* Begin Records for the task *

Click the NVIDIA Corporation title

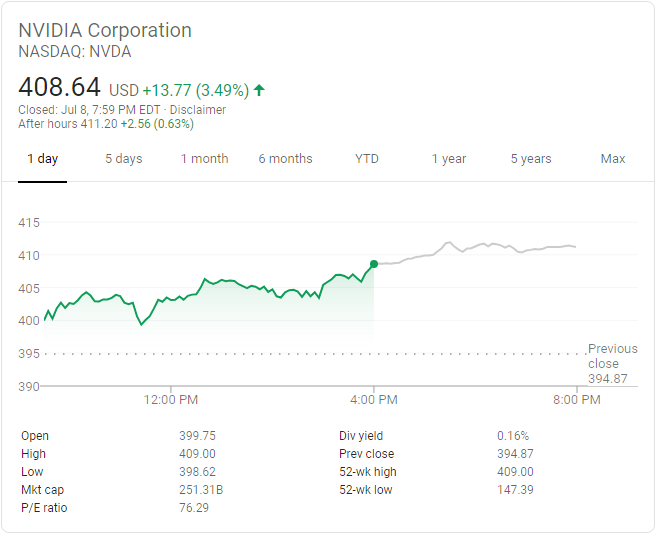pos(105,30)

* End Records for the task *
* Begin Records for the task *

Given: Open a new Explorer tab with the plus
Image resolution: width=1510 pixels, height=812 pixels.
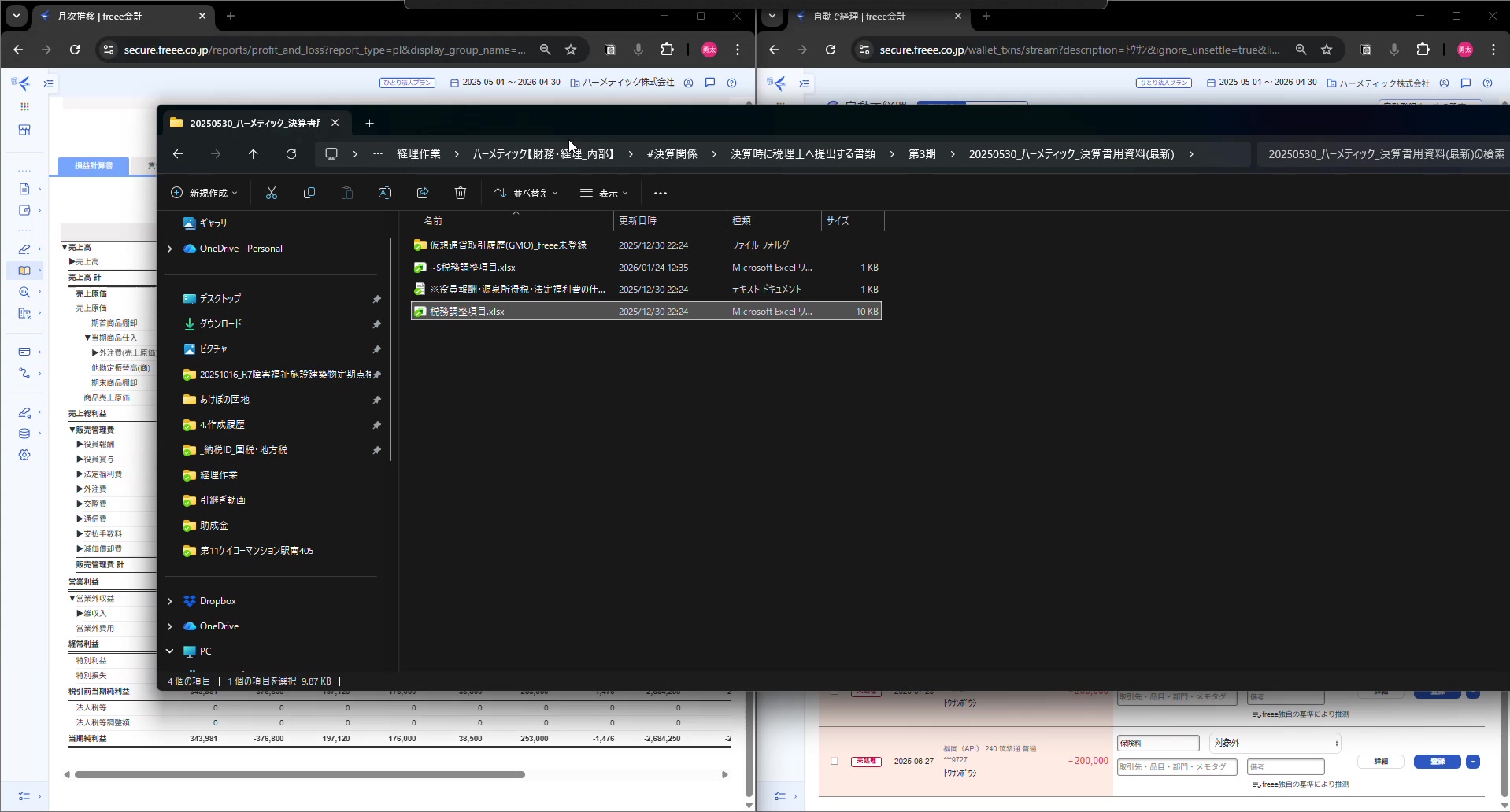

* End Records for the task *
* Begin Records for the task *

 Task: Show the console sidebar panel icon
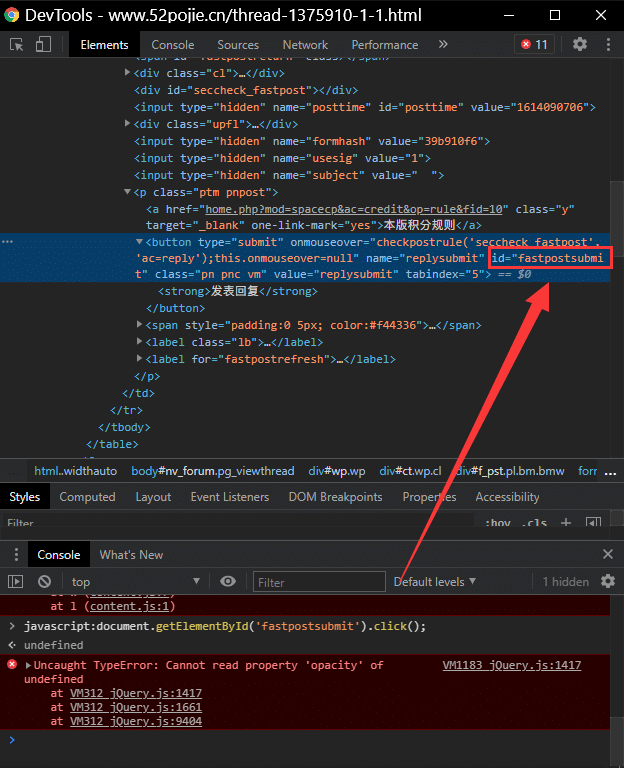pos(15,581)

* End Records for the task *

The task
Copy out the entries from the line containing "Given: Open a new Explorer tab with the plus" to the line containing "Image resolution: width=1510", inclusive, keeping every character identical.

Output of the exercise
Given: Open a new Explorer tab with the plus
Image resolution: width=1510 pixels, height=812 pixels.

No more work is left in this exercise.